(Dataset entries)
[Start of section]

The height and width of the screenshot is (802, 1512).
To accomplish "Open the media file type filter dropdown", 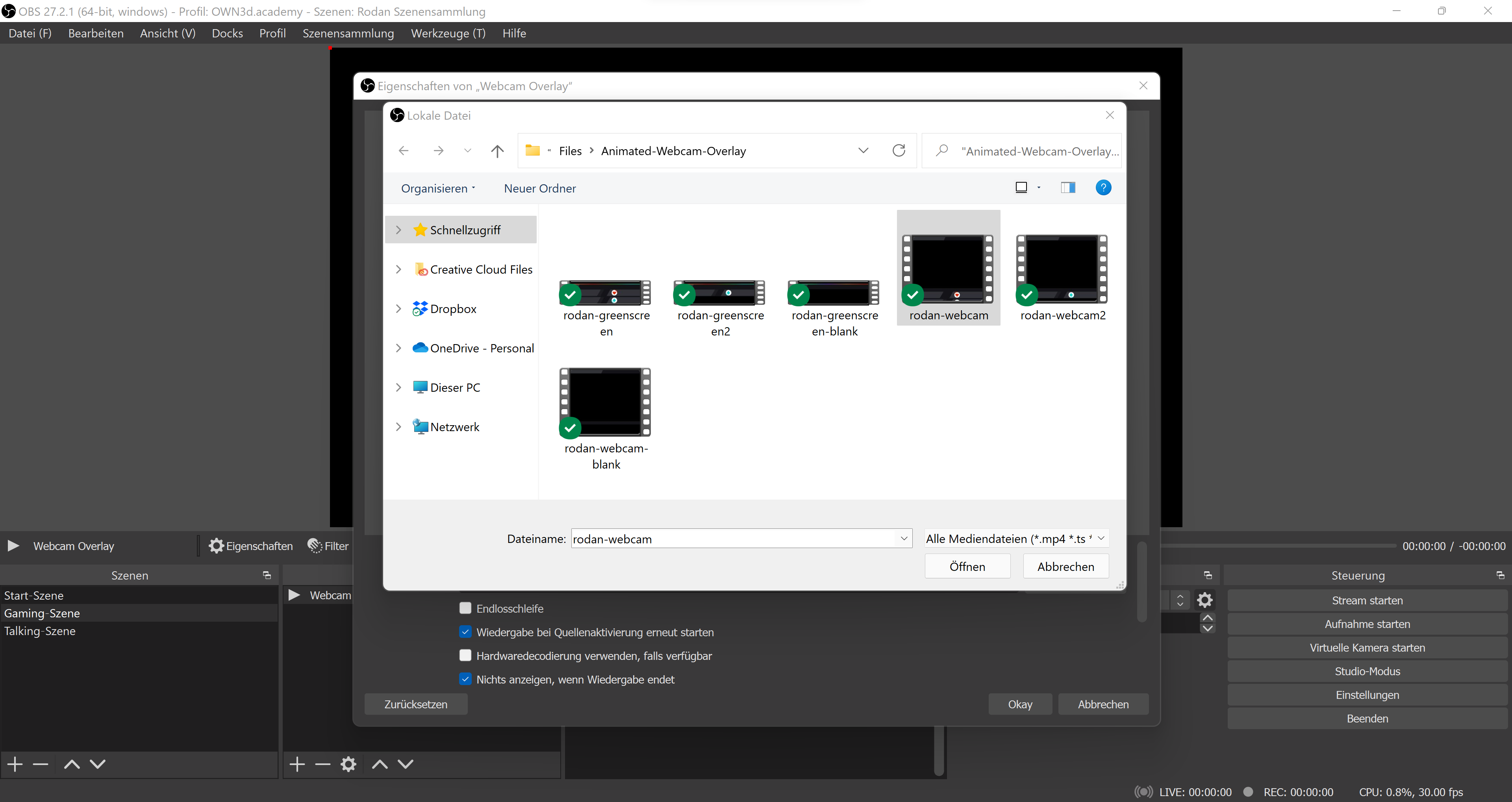I will (1016, 538).

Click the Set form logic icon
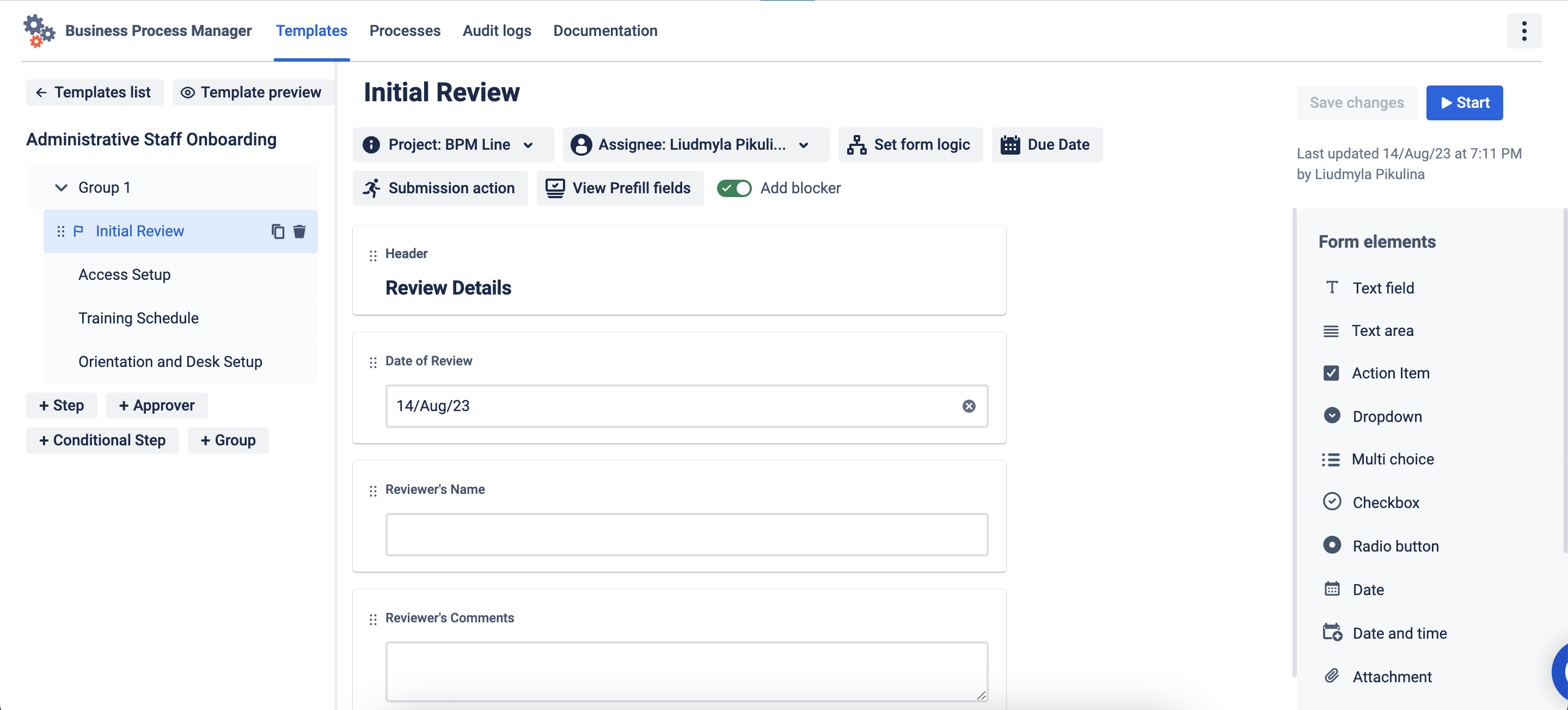click(856, 145)
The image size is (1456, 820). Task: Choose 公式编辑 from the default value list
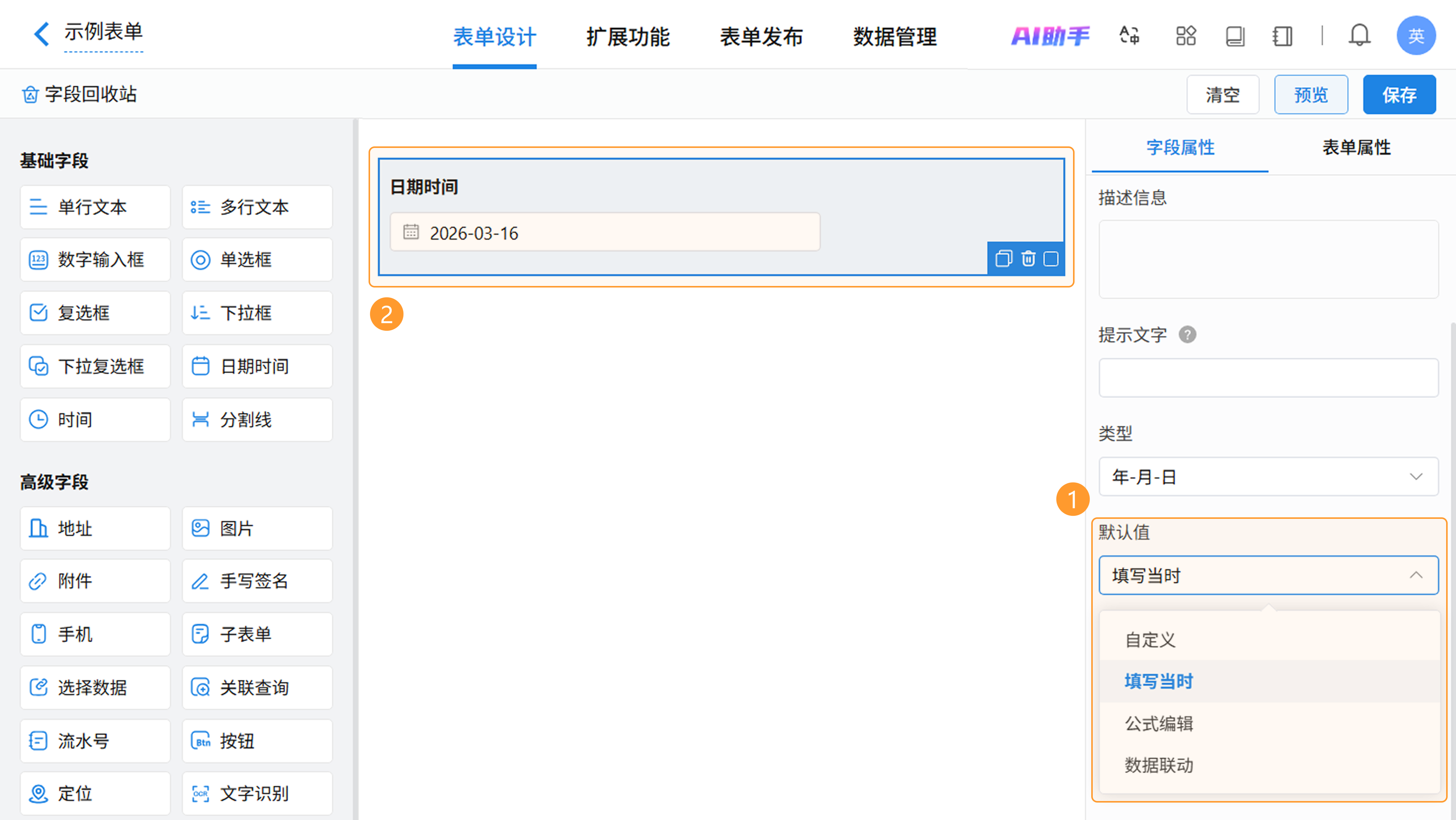pos(1159,723)
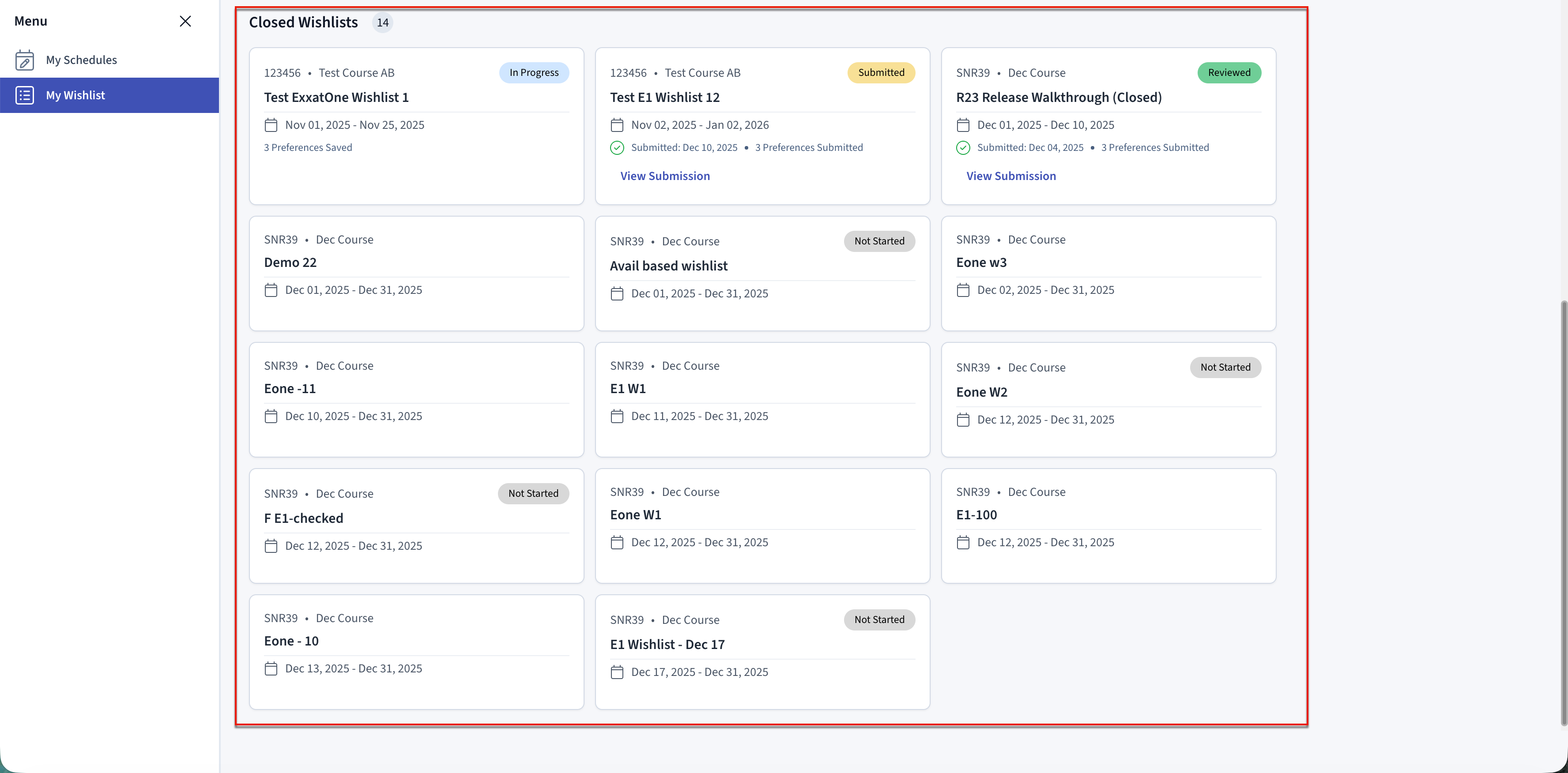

[End of section]

> **WORK TO BE COMPLETED**
Transcribe exactly the lines from the one containing "The image size" through the last line of the records above, and nothing else. Leave out the pictures.

> **SOLUTION BELOW**
The image size is (1456, 820). Task: Choose 公式编辑 from the default value list
pos(1159,723)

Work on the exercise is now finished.